In 1937, after Japan triggered the Marco Polo Bridge Incident, Lu Shijia and Zhang Wei took a boat to Europe to study abroad. She entered the University of Göttingen in Germany to study physics. During her studies, she was awarded the Humboldt Scholarship. In 1938, facing Japanese military bombings, she decided to switch to aeronautics and visited Professor Planck, becoming his only female student and doctoral candidate. In 1941, her thesis titled “Updraft of a Cylindrical Jet Encountering Vertical Airflow” was awarded her a doctorate.
During her studies abroad, she used her theoretical expertise to solve technical problems related to jet engines. After graduating, she served as assistant at the Berlin Higher Industrial School and later worked as a research engineer at the Saxony Shipyard. In 1944, due to bombing of her research institute, she resigned and returned to China. Arriving back in 1946, she taught at Beiyang University in Tianjin and later at Tsinghua University. After the founding of the People’s Republic of China in 1949, she became a professor in the Aeronautics Department at Tsinghua University and joined the China Democratic League in 1951.

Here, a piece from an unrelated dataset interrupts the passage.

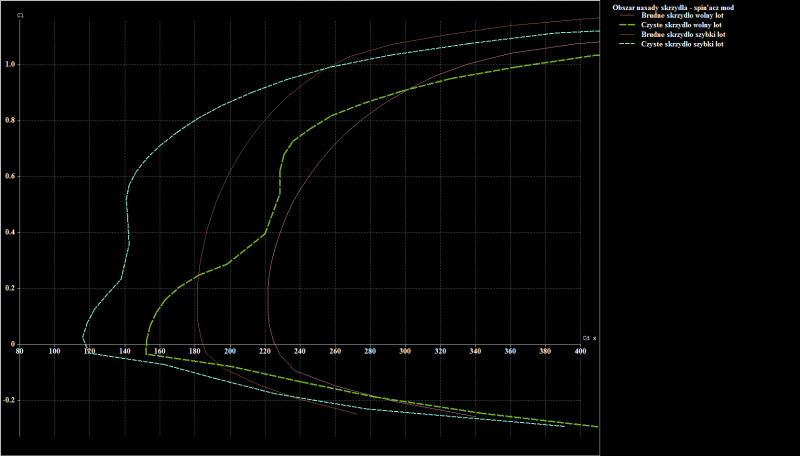Click the 400 tick on the horizontal axis

tap(581, 351)
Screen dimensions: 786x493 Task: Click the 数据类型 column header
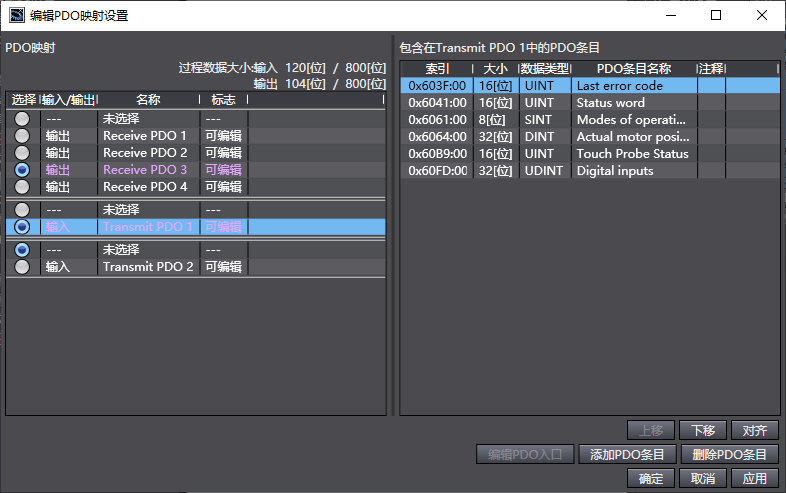click(x=545, y=69)
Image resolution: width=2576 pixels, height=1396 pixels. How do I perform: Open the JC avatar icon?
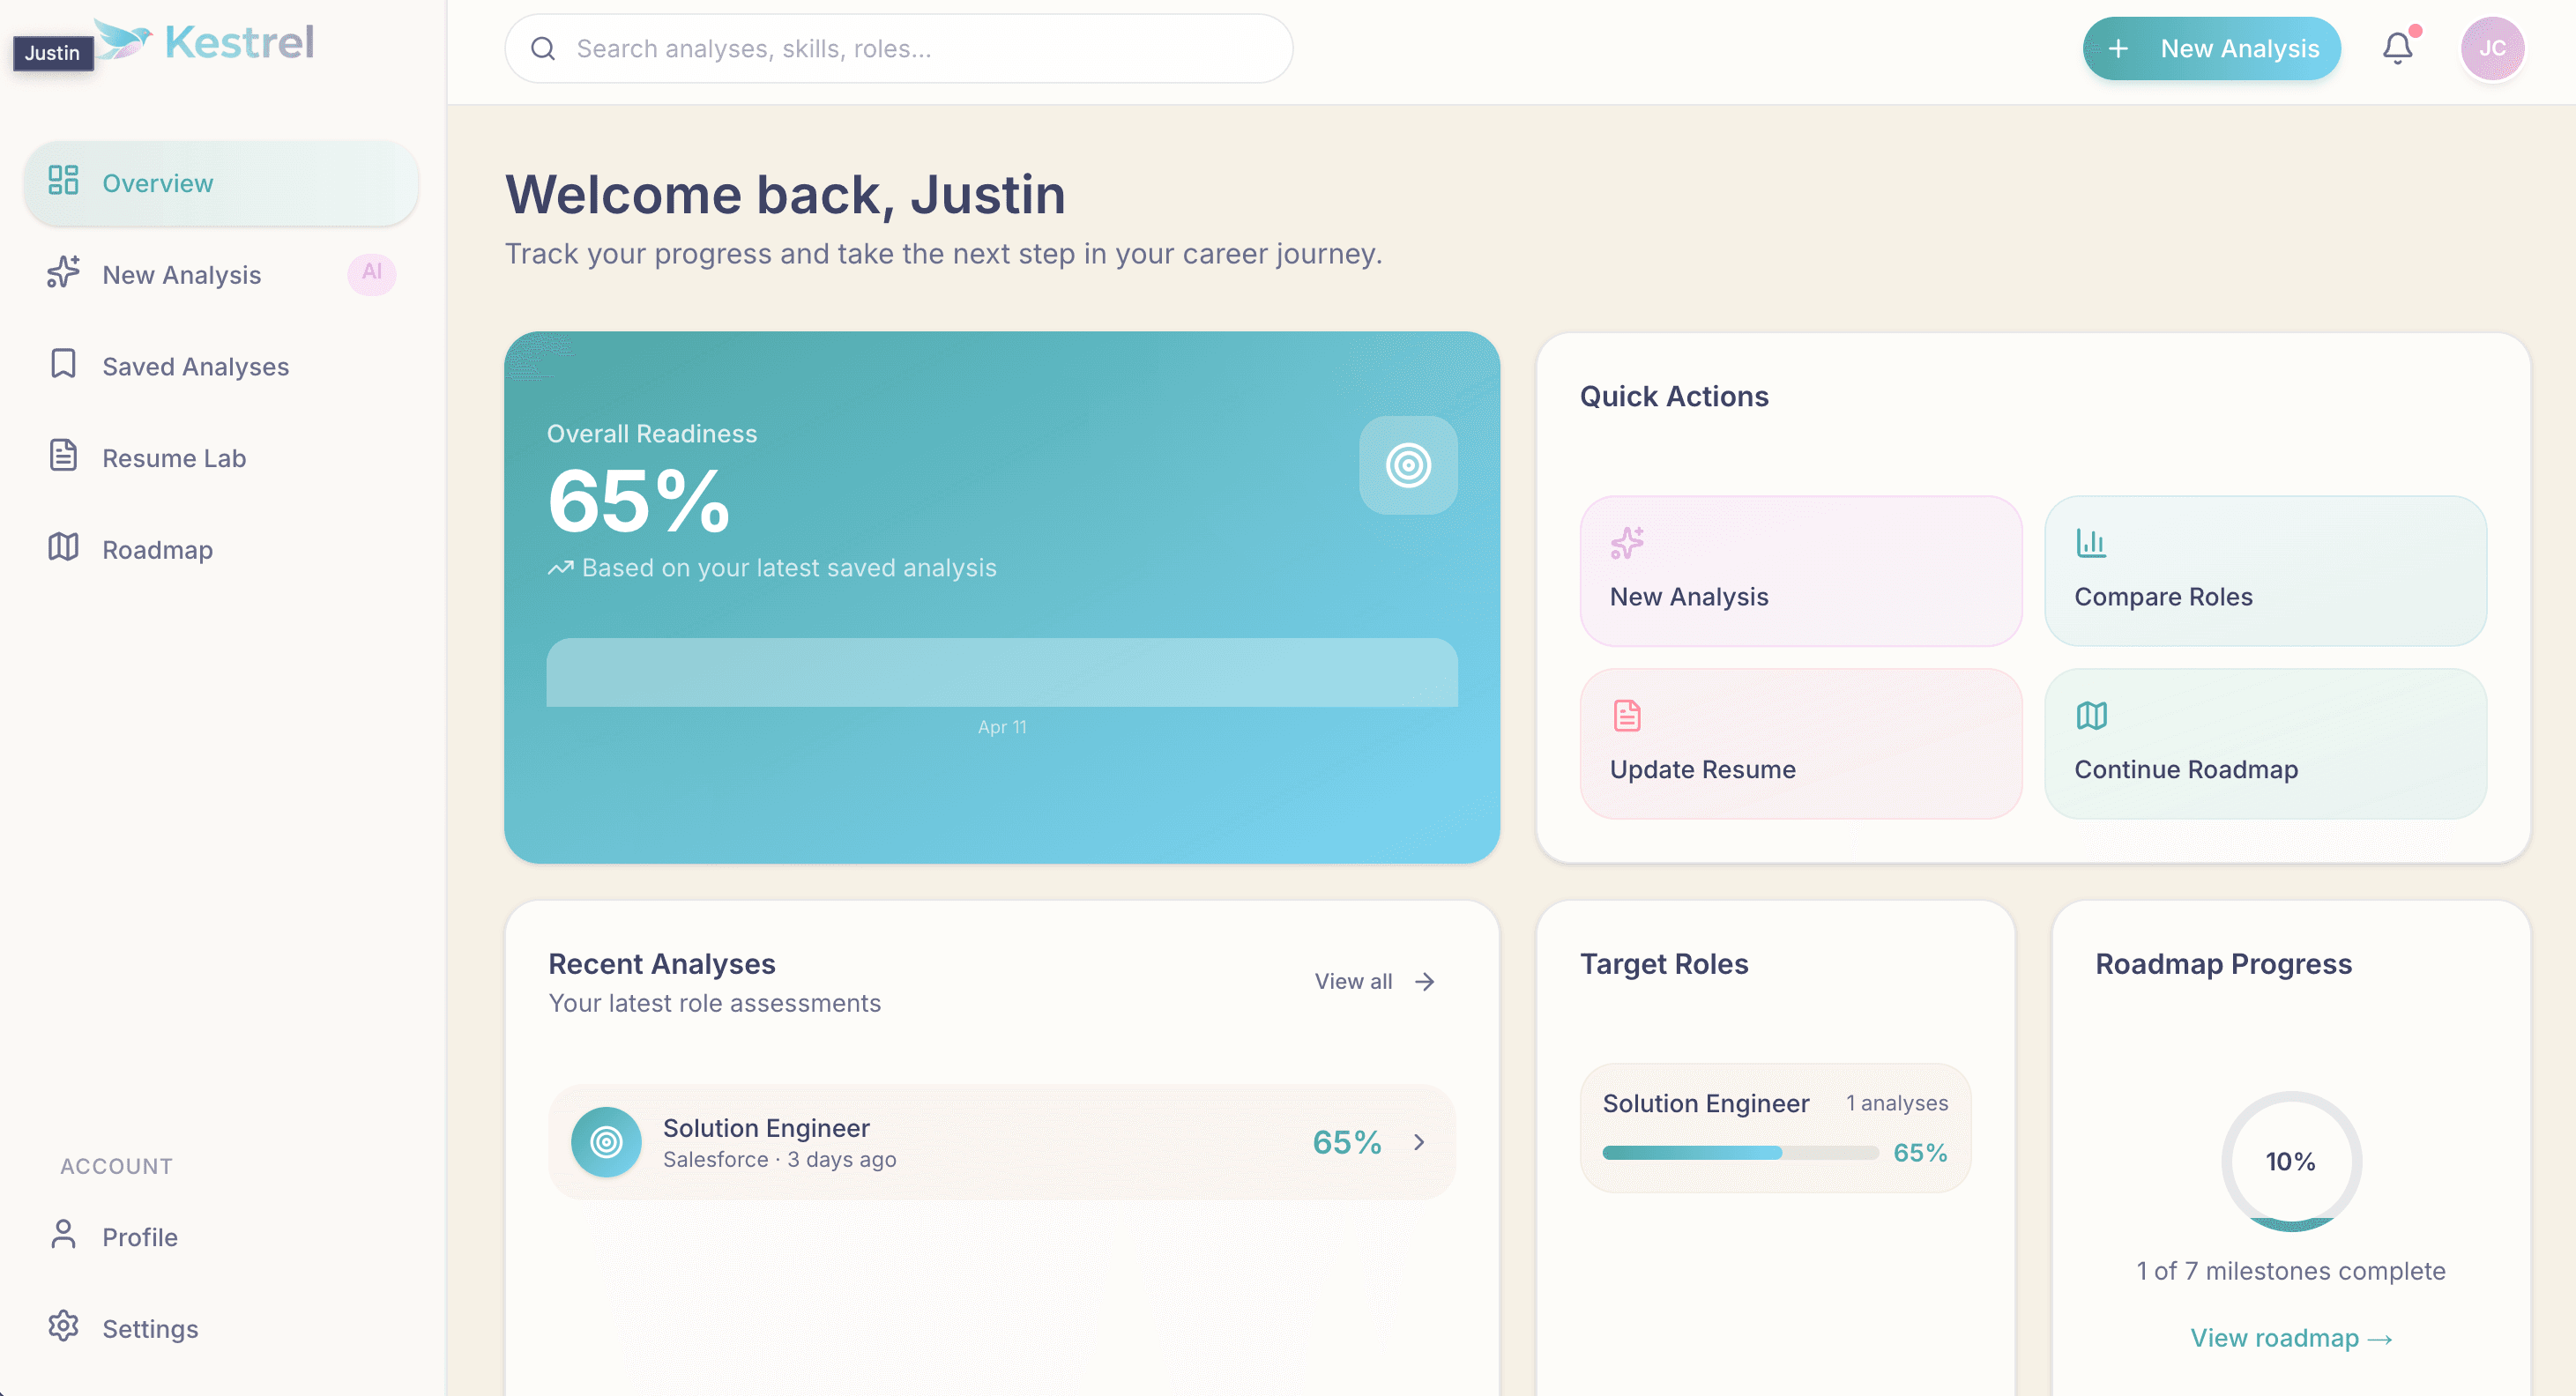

During the reformation of Chinese higher education and the development of the nation’s aerospace industry, Lu Shijia played an important role. She was one of the pioneers in Chinese aerodynamics research, leading the construction of wind tunnel experimental facilities and promoting the discipline’s development. She participated in the country’s second scientific development plan and proposed several research directions in aerodynamics. Her academic works include multiple publications, notably “Fluid Mechanics.”
As an outstanding scholar, she actively trained graduate students, advanced frontier research in her field, and served as a deputy to the National People’s Congress and a standing member of the Chinese People's Political Consultative Conference. During the Cultural Revolution (1968–1972), she was subjected to struggles but was later rehabilitated. In 1982, she visited Germany and presided over the national conference on boundary layer and viscous fluid mechanics, further promoting the discipline. She passed away in 1986 at the age of 75 due to illness. Her life and achievements have had a profound influence within China and internationally in the academic community.